Loss of bladder control is called urinary incontinence
- It can happen to anyone, but is very common in older people
- At least 1 in 10 people age 65 or older has this problem
- Symptoms can range from mild leaking to uncontrollable wetting
- Women are more likely than men to have incontinence
In most cases urinary incontinence can be treated and controlled, if not cured
Incontinence causes and risk factors
These factors can cause long term bladder control problems:
- weak bladder muscles
- overactive bladder muscles
- blockage from an enlarged prostate
- damage to nerves that control the bladder from diseases such as multiple sclerosis or Parkinson's disease
- diseases such as arthritis that can make walking painful and slow
Other common causes of incontinence
Aging does not cause incontinence.

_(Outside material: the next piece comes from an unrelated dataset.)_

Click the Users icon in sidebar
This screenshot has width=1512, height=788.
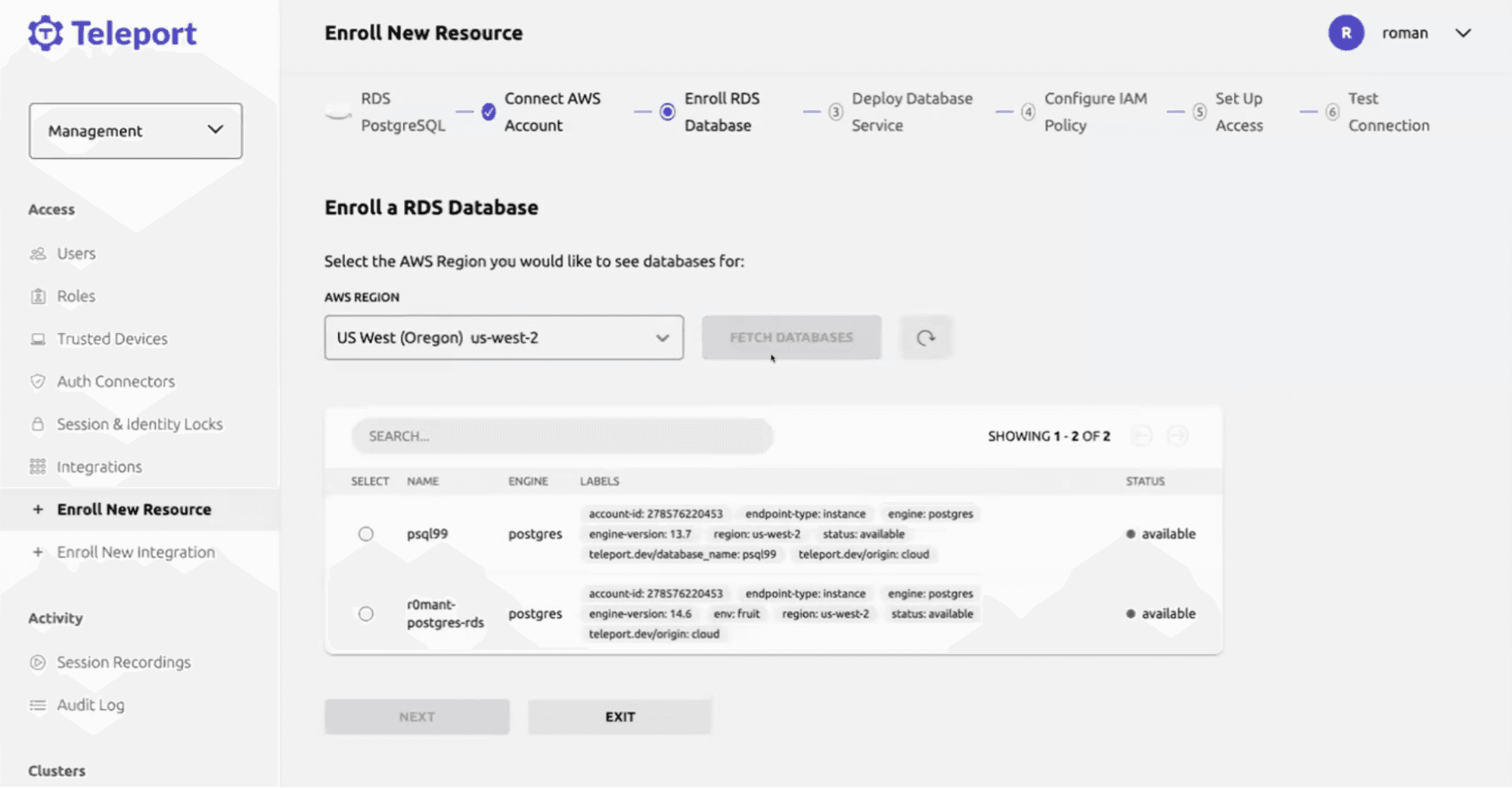click(38, 254)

It can occur for many reasons; these common conditions can cause bladder control problems for a short time period:
- urinary tract infections
- vaginal infection or irritation
- certain medicines
Types of Incontinence
- Stress incontinence happens when urine leaks during exercise, coughing, sneezing, laughing, lifting heavy objects, or other body movements that put pressure on the bladder. It is the most common type of bladder control problem in younger and middle-age women. In some cases it is related to childbirth. It may also begin around the time of menopause.
- Urge incontinence happens when people can't hold their urine long enough to get to the toilet in time. Healthy people can have urge incontinence, but it is often found in people who have diabetes, stroke, Alzheimer's disease, Parkinson's disease, or multiple sclerosis. It is also sometimes an early sign of bladder cancer.
- Overflow incontinence happens when small amounts of urine leak from a bladder that is always full. A man can have trouble emptying his bladder if an enlarged prostate is blocking the urethra. Diabetes and spinal cord injury can also cause this type of incontinence.
- Functional incontinence happens in many older people who have normal bladder control. They just have a hard time getting to the toilet in time because of arthritis or other disorders that make moving quickly difficult.